Eine Verlegenheitslösung war seine Berufswahl nicht. Denn wer waren die Fontanes? Sie waren als Strumpfwirker aus Frankreich gekommen, hatten in Berlin über zwei Generationen das Handwerk der Zinngießer ausgeübt, dann war das Porzellan wichtiger geworden, so dass Pierre Barthélemy Fontane schließlich Porzellanmaler geworden war. Er war dann der erste Fontane gewesen, der sich beruflich aus seinem handwerklichen Herkunftsmilieu gelöst und in den königlichen Hofdienst gewechselt hatte. Durch alle vier Generationen aber waren die Fontanes der Familientradition verbunden geblieben, gehörten zur französisch-reformierten Gemeinde und bewohnten über Jahrzehnte das eigene Haus Lindenstraße 90. Zugleich integrierten sie sich in Preußen, nicht zuletzt durch Eheschließung. Es war diese Mischung, die das Besondere ausmachte: Die Fontanes waren stolz auf ihre französisch-hugenottische Herkunft, zugleich hatten sie sich ohne Scheu die deutsche Sprache, Kultur und Lebensweise angeeignet.

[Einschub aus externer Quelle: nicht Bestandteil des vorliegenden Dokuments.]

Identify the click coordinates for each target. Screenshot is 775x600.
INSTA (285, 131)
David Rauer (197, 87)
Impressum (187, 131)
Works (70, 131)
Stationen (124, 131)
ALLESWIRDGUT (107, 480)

Handwerklich-künstlerisches Geschick, Sprachgewandtheit und Integrationsfähigkeit zeichneten sie aus. Auch waren sie lebenstüchtig, obgleich diese Tüchtigkeit zuzeiten einherging mit gesundheitlicher Gefährdung. Im Preußen des 18. Jahrhunderts waren sie eine Aufsteigerfamilie geworden, zählten sich zuletzt zum Hofstaat des preußischen Königshauses. Mit der Wende, dem Niedergang Preußens in der Franzosenzeit, vielleicht auch mit dem Tod der Königin Luise, begannen sie sich dann neu zu orientieren und entwickelten ihren größeren Bürger- und Besitzerstolz. Ausdruck dafür ist, dass Louis Henri Fontane eine solide Apothekerlehre absolvierte, mit dem Ziel, dereinst eine eigene Apotheke zu besitzen und zu leiten.

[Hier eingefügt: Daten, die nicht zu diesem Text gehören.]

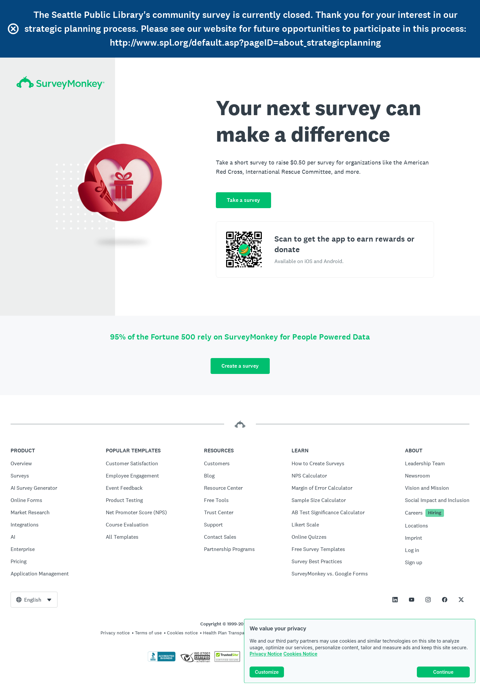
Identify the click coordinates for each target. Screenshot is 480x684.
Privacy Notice (266, 668)
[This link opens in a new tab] (395, 599)
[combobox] (34, 600)
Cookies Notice (300, 668)
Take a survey (243, 200)
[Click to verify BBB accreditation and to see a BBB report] (162, 660)
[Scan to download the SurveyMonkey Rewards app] (243, 249)
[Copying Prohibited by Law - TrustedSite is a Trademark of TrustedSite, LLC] (227, 660)
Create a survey (240, 365)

Die preußischen Reformen standen ganz im Zeichen von Napoleons Code civil (1804). Napoleon selber aber bereitete seit 1811 den Krieg gegen Russland vor, das zunehmend von seinem Verbündeten abfiel und sich nicht mehr an der Kontinentalsperre gegen England beteiligte. Im März 1812 marschierten französische Truppen durch Deutschland Richtung Osten. Am 22. Juni erklärte Napoleon Russland den Krieg.